▶ _Work to complete_
Return exactly the lines that run from the one with "Αρχική (507, 2110)" to the last line of the entries below, both included, and nothing else.

Dataset items
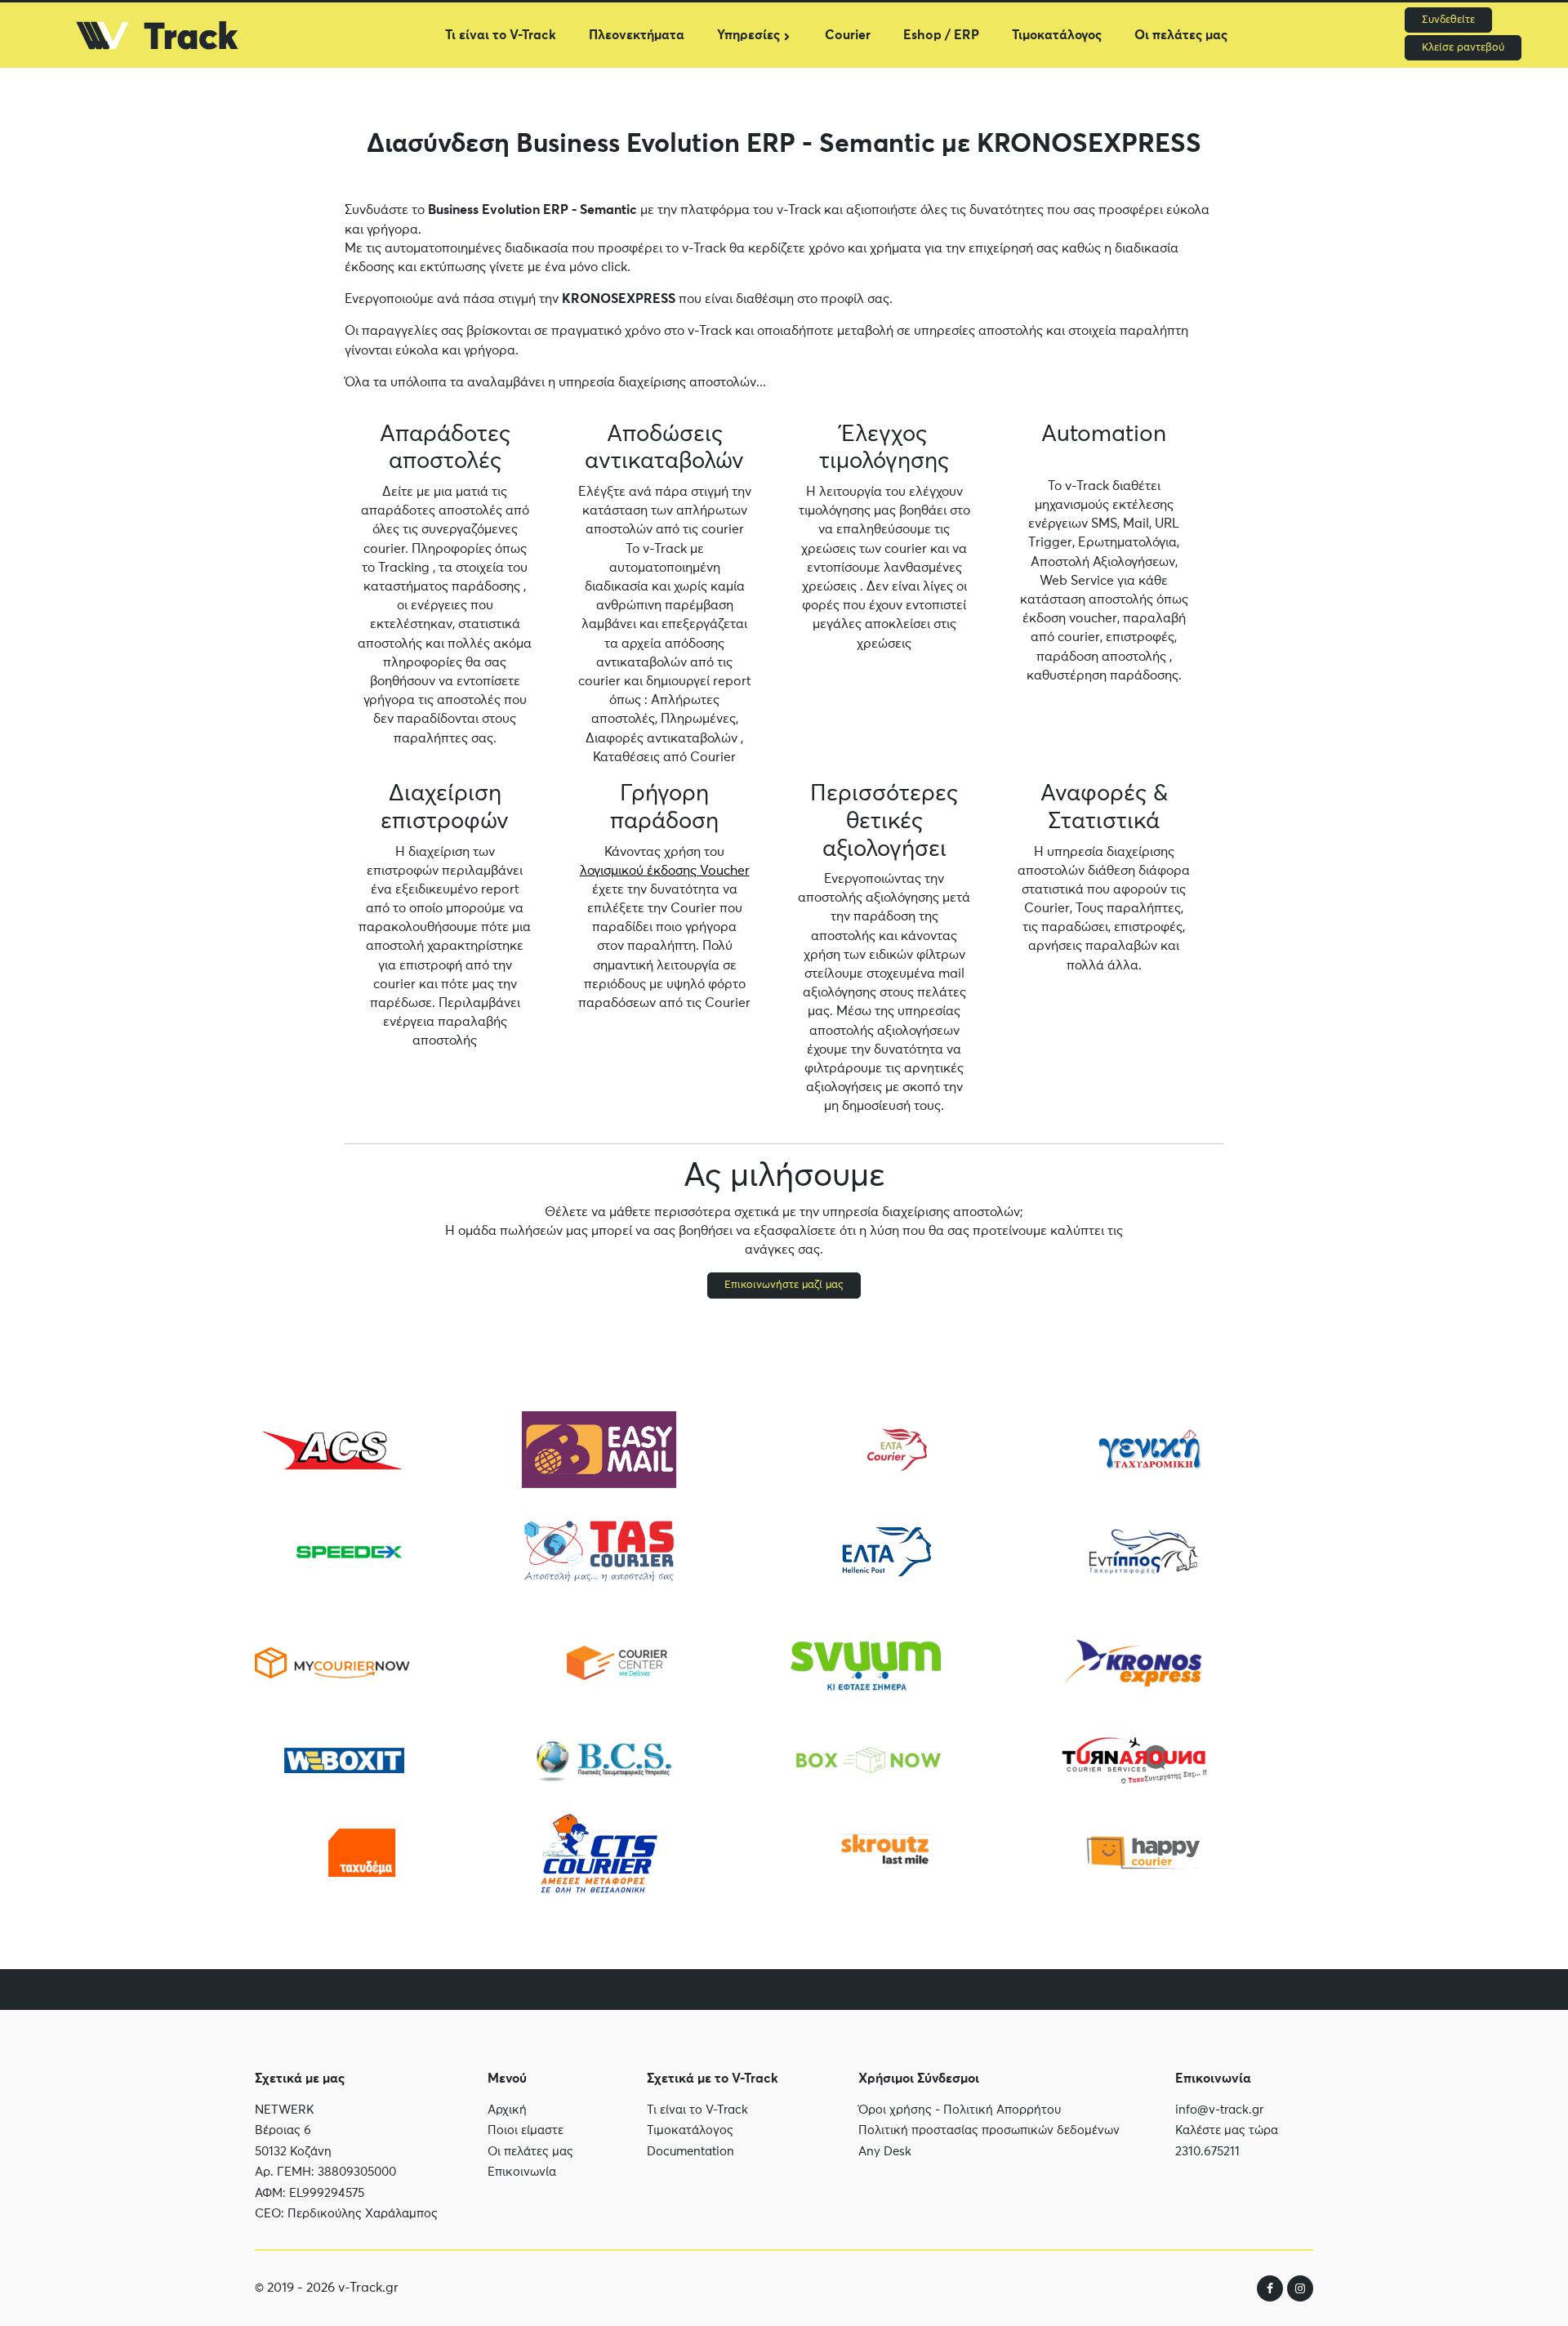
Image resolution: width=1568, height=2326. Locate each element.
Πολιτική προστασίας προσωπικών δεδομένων (989, 2130)
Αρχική (507, 2110)
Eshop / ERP (941, 35)
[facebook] (1270, 2288)
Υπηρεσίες (748, 35)
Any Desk (884, 2152)
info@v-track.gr (1219, 2110)
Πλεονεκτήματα (636, 35)
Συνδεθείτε (1448, 20)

▶ _Response to the task_
Αρχική (507, 2110)
Eshop / ERP (941, 35)
[facebook] (1270, 2288)
Υπηρεσίες (748, 35)
Any Desk (884, 2152)
info@v-track.gr (1219, 2110)
Πλεονεκτήματα (636, 35)
Συνδεθείτε (1448, 20)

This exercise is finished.